Task statement: Which lines of the entries below hold the word "agent"? Report each of them.

::::

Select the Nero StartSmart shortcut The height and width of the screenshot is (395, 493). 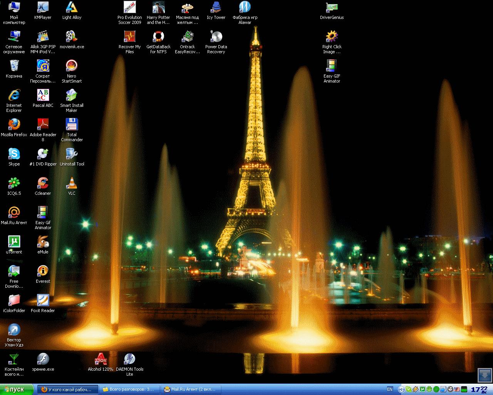72,66
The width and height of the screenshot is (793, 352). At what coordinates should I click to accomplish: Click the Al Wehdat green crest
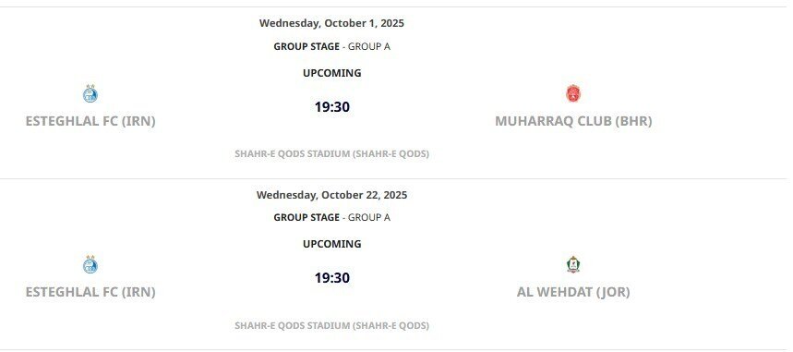click(x=573, y=265)
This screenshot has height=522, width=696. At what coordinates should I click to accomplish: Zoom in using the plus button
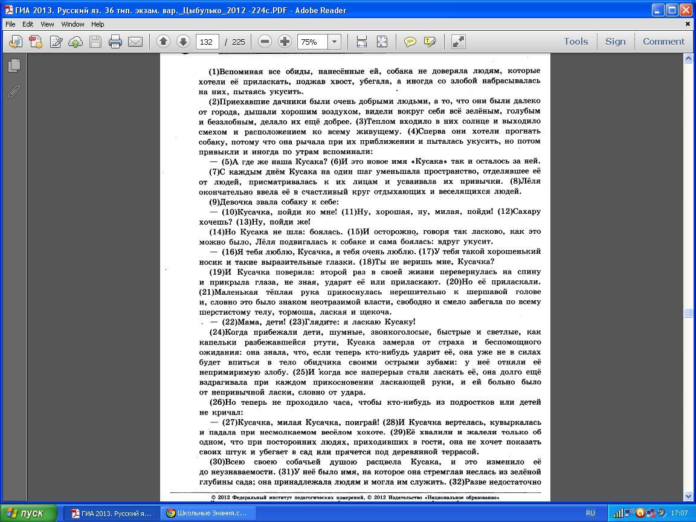click(x=285, y=42)

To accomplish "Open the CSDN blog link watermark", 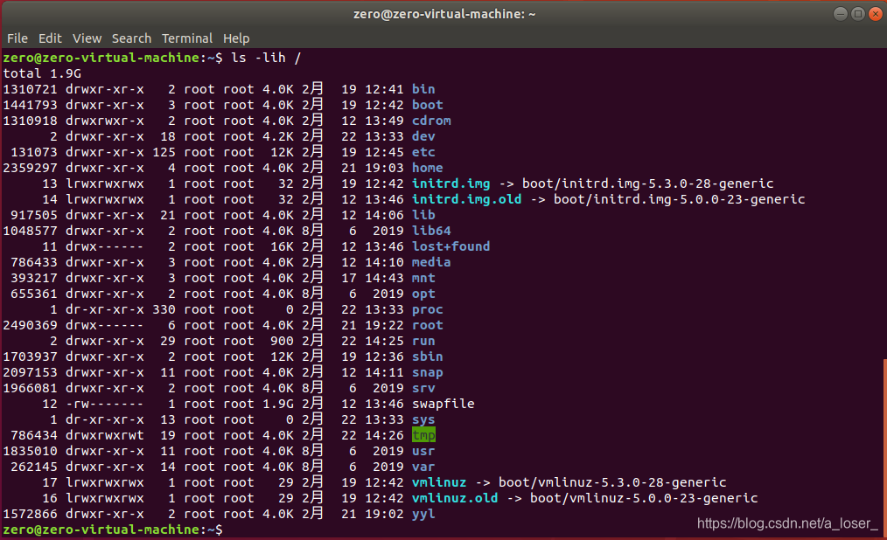I will 787,523.
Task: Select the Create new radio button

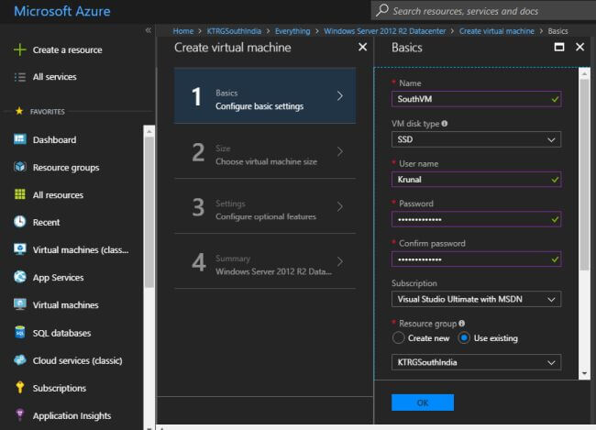Action: click(x=398, y=337)
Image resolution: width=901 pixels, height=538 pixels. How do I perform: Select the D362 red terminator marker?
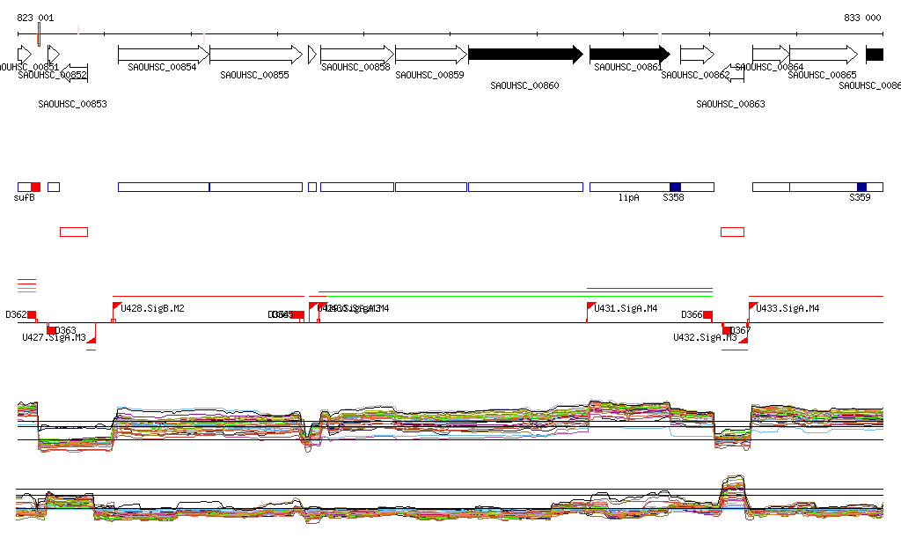pyautogui.click(x=32, y=314)
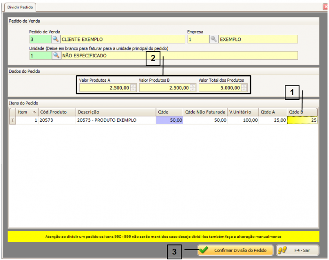Click the Unidade search magnifier icon

tap(56, 55)

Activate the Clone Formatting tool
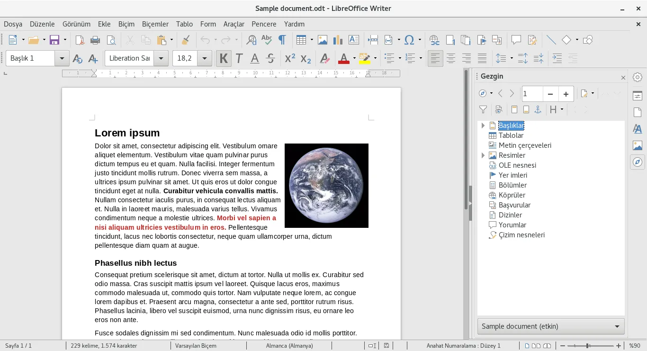185,40
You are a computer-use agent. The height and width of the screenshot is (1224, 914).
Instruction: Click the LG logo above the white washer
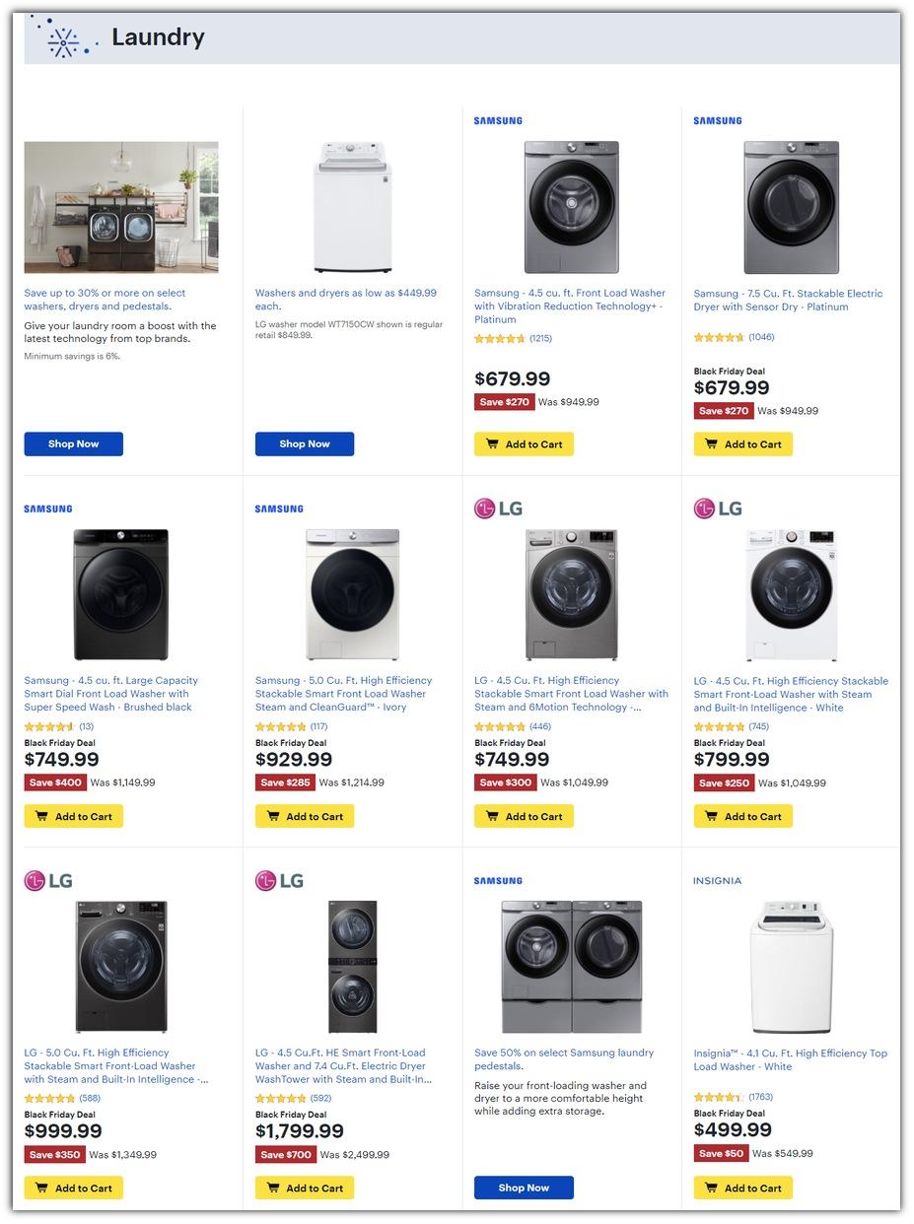(x=717, y=509)
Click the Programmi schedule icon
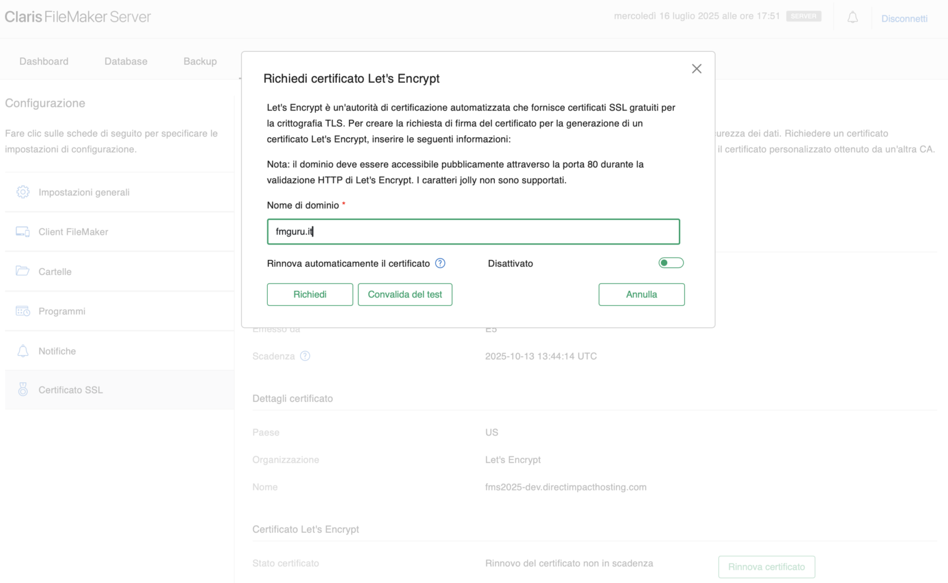The image size is (948, 583). (x=23, y=311)
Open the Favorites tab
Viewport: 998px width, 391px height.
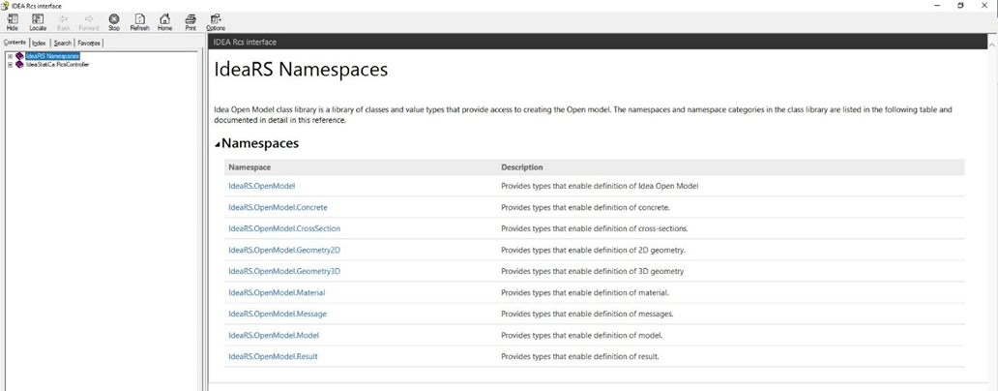tap(89, 43)
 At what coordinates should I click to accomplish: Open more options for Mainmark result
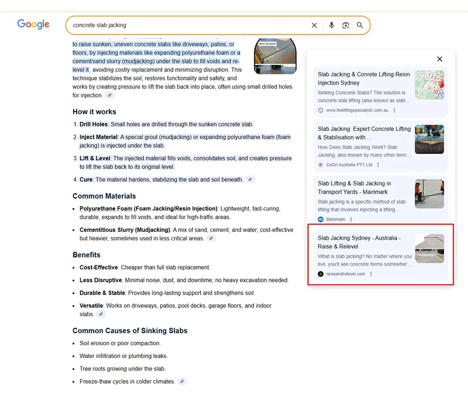click(351, 219)
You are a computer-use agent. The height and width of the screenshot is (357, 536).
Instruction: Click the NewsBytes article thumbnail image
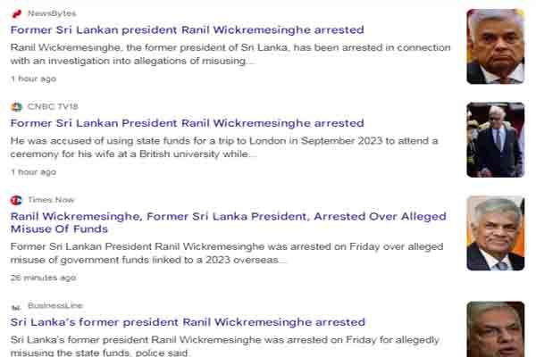coord(496,46)
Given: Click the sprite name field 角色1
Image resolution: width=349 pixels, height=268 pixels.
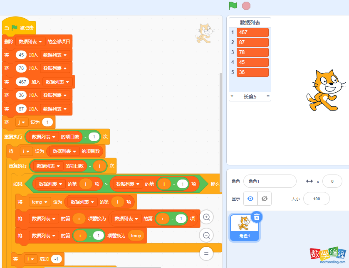Looking at the screenshot, I should (x=270, y=181).
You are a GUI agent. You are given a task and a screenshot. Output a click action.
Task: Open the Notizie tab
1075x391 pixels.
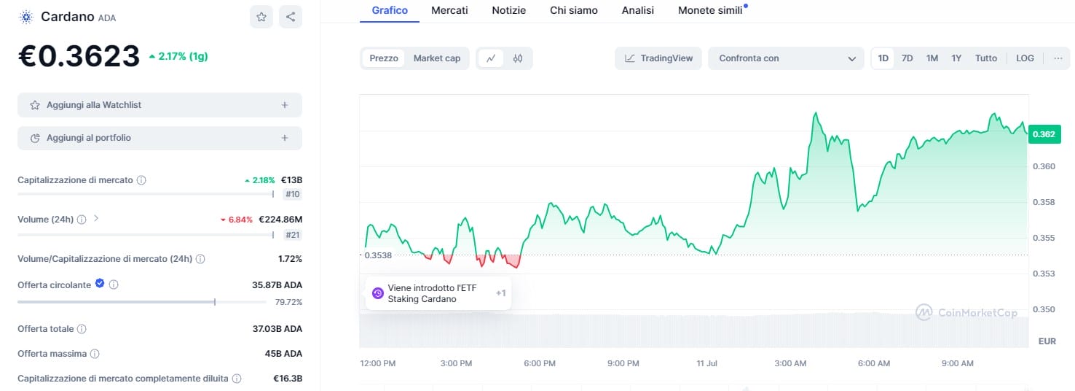[x=508, y=10]
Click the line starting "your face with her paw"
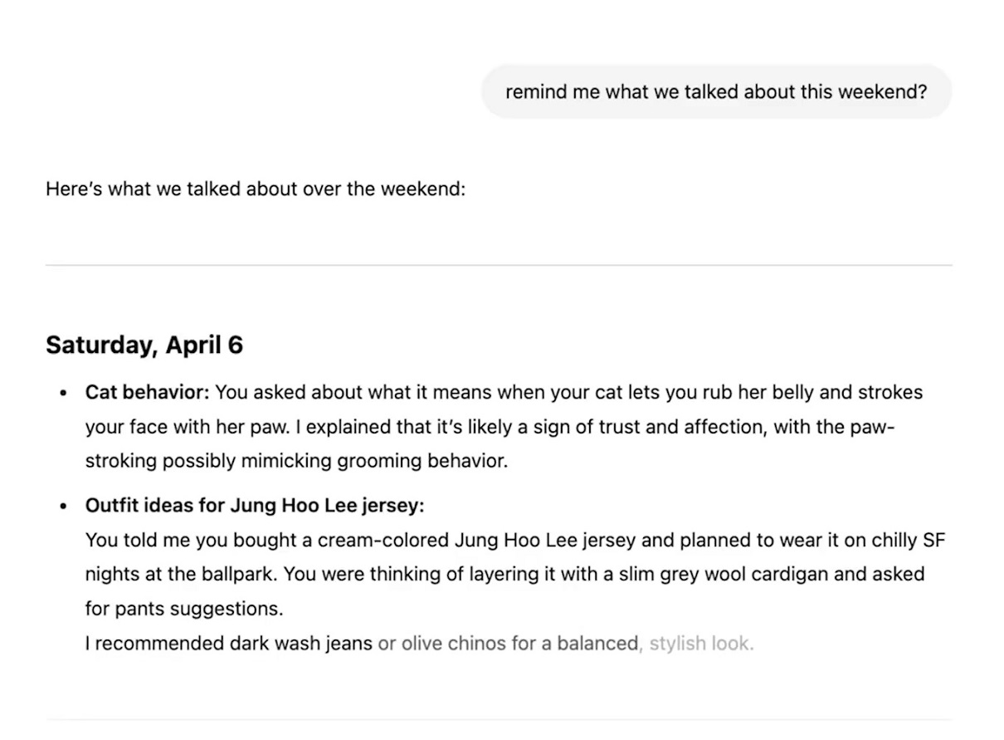This screenshot has height=740, width=1004. click(490, 427)
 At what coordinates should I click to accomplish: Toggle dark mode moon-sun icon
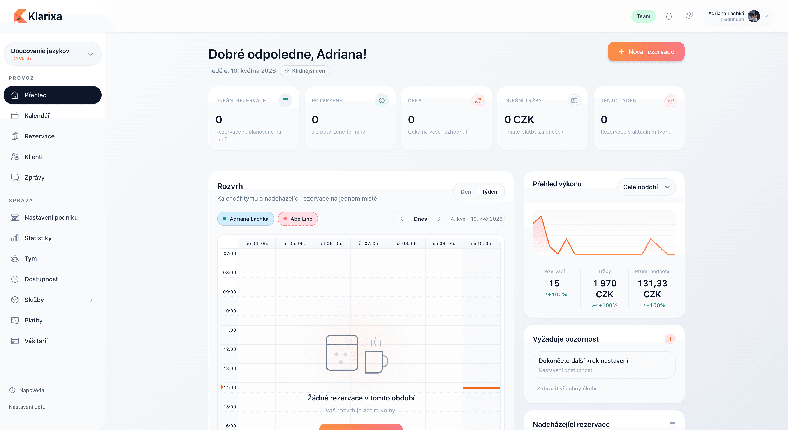click(690, 16)
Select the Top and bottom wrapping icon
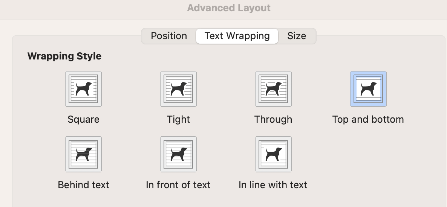Viewport: 447px width, 207px height. coord(368,89)
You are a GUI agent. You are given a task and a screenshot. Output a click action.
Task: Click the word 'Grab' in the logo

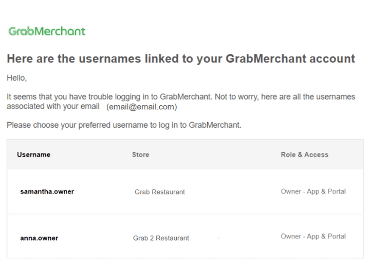point(21,31)
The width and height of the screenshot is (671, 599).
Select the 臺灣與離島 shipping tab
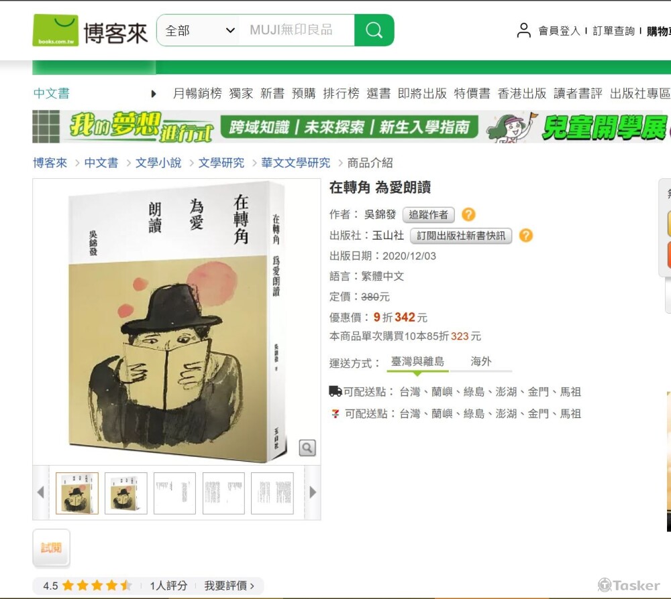[417, 361]
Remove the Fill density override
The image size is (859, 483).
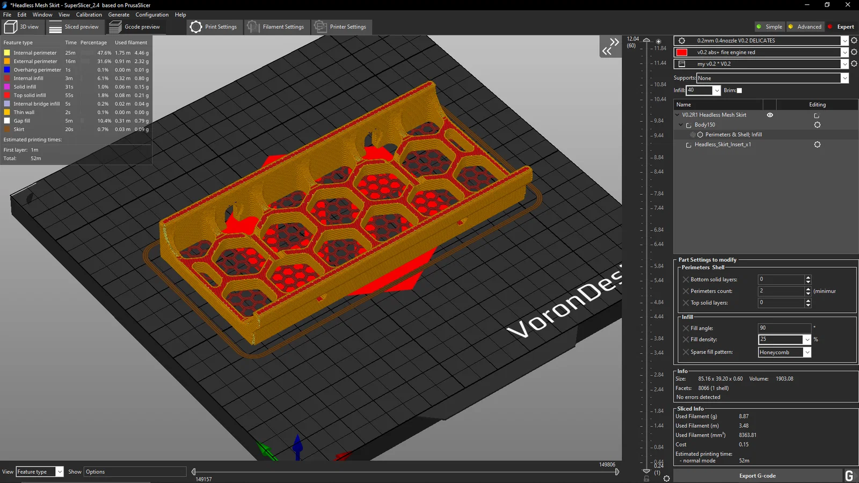tap(686, 339)
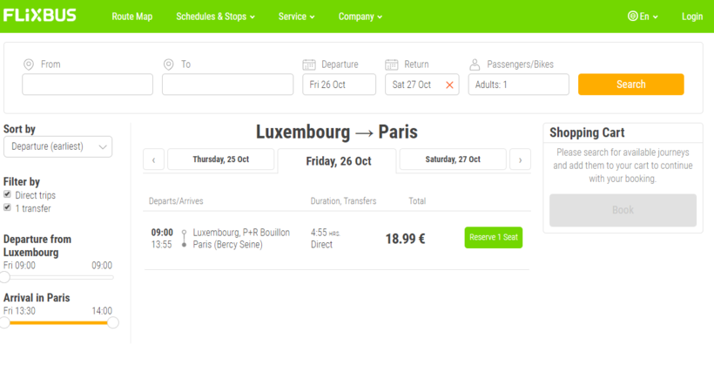This screenshot has width=714, height=386.
Task: Click the FlixBus logo
Action: click(40, 16)
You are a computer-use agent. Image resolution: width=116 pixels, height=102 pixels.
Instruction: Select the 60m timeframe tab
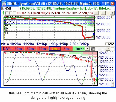click(19, 49)
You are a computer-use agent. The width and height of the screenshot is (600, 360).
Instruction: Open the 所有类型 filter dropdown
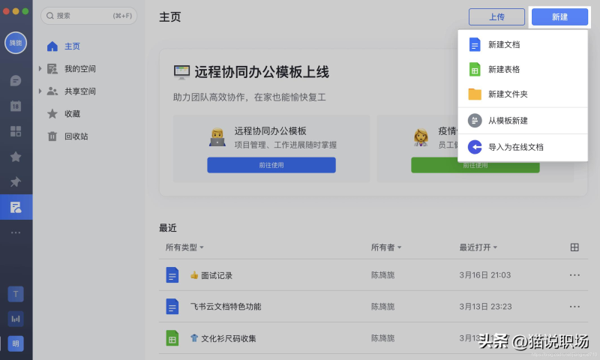tap(185, 248)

::::

Answer section:
You are a computer-use agent. The height and width of the screenshot is (1224, 914).
You are a computer-use agent. The height and width of the screenshot is (357, 536).
You are a GUI agent. You are given a task and a screenshot. Output a click action.
You are a GUI agent. You are given a task and a screenshot. Output a click action.
You are a computer-use agent. Image resolution: width=116 pixels, height=102 pixels.
You are a computer-use agent. The width and height of the screenshot is (600, 360).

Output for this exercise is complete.